Deception Pass State Park at Cornet Bay has a large dock for mooring, as well as two floating docks out farther which are not connected to land. As we approached, we could see that the main dock was full of not only boats tied up, but people fishing from the dock. Neither Deb nor I particularly relished the idea of spending the evening with people milling back and forth past the boat, so we opted to tie up to one of the floating docks, which was empty. No sooner had we tied up, than we decided we should motor over to the pumpout station and empty the holding tank. The pumpout dock runs north-south, and we would be docking on the east side of it, approaching from the north. The wind was blowing from the northwest, and the current was flowing from west to east, both of which would try and push us away from the pumpout dock, and towards the mooring dock to the southeast. Our first attempt was to approach parallel to the dock, from the north, such that we would just pull up alongside and tie off. With the boat turned almost 45 degrees into the current and still drifting away from the dock, it was apparent this was going to be trickier than intended. We bailed out of that approach before we were swept into main dock. We made another approach with a more aggressive crab angle into the current, but with no better success. After a quick reevaluation, I opted to come at it from the other direction. I'd have to come straight at the pumpout dock from the east, parallel to the main mooring dock, and then turn north. Normally my boat would not make that turn in the confined area, but the current and wind opposing us effectively gave us more "virtual space" to work with. After one aborted attempt due to me misjudging the strength of the current and turning too soon, we made a successful landing on the pumpout dock. It is, *ahem*, possible that I might have bonked the dock with the bow lightly, but we don't need to dwell on that now, do we? Reflecting back, I was now quite glad that I park my boat in a very difficult, tight marina. Had I not learned to maneuver in that space, I would never have been able to get to that pumpout dock!

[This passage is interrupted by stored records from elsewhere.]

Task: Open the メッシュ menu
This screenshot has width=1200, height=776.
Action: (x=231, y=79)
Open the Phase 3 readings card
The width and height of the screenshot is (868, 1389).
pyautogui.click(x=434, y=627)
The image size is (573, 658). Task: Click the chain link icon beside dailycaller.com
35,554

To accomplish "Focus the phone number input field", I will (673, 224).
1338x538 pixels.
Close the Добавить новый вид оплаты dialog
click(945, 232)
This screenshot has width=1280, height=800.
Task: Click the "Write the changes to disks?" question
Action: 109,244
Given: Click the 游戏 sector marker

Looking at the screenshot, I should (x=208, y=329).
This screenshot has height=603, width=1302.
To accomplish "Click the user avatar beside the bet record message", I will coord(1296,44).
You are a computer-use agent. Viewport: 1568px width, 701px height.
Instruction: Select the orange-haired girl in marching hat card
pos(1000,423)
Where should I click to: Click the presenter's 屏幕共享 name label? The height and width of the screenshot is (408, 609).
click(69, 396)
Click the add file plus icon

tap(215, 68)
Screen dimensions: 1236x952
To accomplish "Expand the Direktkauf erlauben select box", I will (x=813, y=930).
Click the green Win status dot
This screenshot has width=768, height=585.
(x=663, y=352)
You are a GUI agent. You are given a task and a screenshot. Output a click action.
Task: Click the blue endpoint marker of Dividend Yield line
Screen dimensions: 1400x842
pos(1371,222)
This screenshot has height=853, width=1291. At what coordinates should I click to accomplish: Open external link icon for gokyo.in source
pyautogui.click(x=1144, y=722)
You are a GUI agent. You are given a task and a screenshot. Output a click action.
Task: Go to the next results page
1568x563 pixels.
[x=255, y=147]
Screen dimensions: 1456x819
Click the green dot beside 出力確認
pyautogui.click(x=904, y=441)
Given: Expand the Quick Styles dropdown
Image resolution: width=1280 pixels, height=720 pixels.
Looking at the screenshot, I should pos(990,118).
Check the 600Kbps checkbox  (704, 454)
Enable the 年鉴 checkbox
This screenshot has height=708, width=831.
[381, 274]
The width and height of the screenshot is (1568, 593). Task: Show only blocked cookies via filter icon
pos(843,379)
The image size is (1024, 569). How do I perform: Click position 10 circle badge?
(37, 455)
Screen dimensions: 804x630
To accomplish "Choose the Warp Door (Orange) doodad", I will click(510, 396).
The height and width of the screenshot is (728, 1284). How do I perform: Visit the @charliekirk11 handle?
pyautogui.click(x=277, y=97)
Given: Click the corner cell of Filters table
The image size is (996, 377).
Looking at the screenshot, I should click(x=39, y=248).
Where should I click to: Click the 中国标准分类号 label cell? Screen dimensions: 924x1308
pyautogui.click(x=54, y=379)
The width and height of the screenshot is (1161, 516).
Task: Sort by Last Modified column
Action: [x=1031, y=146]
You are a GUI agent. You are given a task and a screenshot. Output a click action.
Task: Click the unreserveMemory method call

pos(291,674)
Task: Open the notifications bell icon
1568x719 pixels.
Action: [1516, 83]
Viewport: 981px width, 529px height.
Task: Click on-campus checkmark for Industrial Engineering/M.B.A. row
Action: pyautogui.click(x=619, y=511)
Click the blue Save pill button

With pumpout complete, we returned to our floating dock, tied up, and had a relaxing dinner and wine as we enjoyed the views around us. As we moved farther north in the trip, things were definitely becoming more scenic, with the wide expanses of water, low shorelines, and congensted cities giving way to steeper, taller hillsides rising from narrower passages, dotted with small towns or nothing at all. The last bit of business for the day was to plan the next day's journey. We would go through Deception Pass at slack tide, 2:30pm. Then we would cross Rosario Strait heading northwest for Lopez Pass. Once through Lopez Pass, we would sail north up Lopez Sound to Spencer Spit State Park on the east side of Lopez Island. I spent an hour or so plotting that course, entering waypoints into the GPS, and cross checking the GPS against the course plotted on the charts. With that done, it was time to turn in for the night.